Poétesse et sculptrice

María Joaquina Viera y Clavijo est née à Puerto de la Cruz le 27 mars 1737 et morte à Las Palmas de Gran Canaria le 25 septembre 1819. Poétesse et sculptrice, elle est considérée comme l'une des premières autrices des lettres canariennes par l'ampleur, la variété et la portée de ses vers.

Jeunesse

Elle grandit dans une famille aisée et peut recevoir une éducation peu commune pour les femmes de son époque. À La Laguna, elle s'occupe de ses parents et participe à un milieu éclairé proche de son frère José de Viera y Clavijo. À partir de 1784, elle vit à Las Palmas de Gran Canaria, où elle accompagne ses frères et sœurs et demeure jusqu'à sa mort.

Rôle historique

Sa poésie aborde des sujets religieux, coutumiers, historiques et politiques. Elle écrit aussi des vers satiriques et de critique sociale, dont Vejamen a las presumidas modistas, ainsi que des textes pour des occasions précises et la circulation entre amis. Elle ne publie pas de livre de son vivant : ses poèmes sont conservés dans des papiers familiaux et des copies manuscrites, et l'édition Poesía de 2003 réunit une part importante du corpus.

Héritage

Outre l'écriture, elle apprend la sculpture auprès de José Rodríguez de la Oliva et travaille dans son atelier. Les sources documentent cette pratique, mais aucune sculpture conservée ne peut aujourd'hui lui être attribuée avec certitude.
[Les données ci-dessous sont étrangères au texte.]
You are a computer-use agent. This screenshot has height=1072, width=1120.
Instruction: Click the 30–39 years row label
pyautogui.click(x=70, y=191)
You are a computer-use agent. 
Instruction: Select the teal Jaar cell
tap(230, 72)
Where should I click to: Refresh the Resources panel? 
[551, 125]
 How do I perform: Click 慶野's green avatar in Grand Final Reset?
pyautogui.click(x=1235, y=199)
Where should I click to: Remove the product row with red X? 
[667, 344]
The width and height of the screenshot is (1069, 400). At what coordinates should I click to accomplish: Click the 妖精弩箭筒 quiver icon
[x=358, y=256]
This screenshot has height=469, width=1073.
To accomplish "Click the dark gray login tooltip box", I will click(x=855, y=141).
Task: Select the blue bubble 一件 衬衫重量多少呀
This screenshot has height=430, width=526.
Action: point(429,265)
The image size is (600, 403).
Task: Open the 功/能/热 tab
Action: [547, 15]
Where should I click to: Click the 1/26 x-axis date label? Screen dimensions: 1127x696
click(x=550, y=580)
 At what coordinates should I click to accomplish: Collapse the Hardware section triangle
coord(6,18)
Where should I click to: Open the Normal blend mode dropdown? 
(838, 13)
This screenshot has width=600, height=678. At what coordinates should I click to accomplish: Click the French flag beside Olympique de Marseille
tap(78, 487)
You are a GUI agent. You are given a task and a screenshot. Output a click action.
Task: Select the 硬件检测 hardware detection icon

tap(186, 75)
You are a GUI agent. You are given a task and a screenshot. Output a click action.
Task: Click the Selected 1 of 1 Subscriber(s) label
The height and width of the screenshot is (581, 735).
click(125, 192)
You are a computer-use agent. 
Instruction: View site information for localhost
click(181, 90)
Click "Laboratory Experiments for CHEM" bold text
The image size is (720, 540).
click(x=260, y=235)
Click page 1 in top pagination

Cette limite matérielle ne diminue pas l'intérêt d'une activité artistique exceptionnelle pour une Canarienne du XVIIIe siècle, en dialogue avec ses vers et les milieux éclairés de Tenerife et Grande Canarie.

Chronologie

  1. 1737Naît à Puerto de la Cruz, Tenerife.
  2. 1784S'installe à Las Palmas de Gran Canaria avec ses frères et sœurs.
  3. 1819Meurt à Las Palmas de Gran Canaria.
  4. 2003L'édition Poesía est publiée et réunit une part importante de ses vers.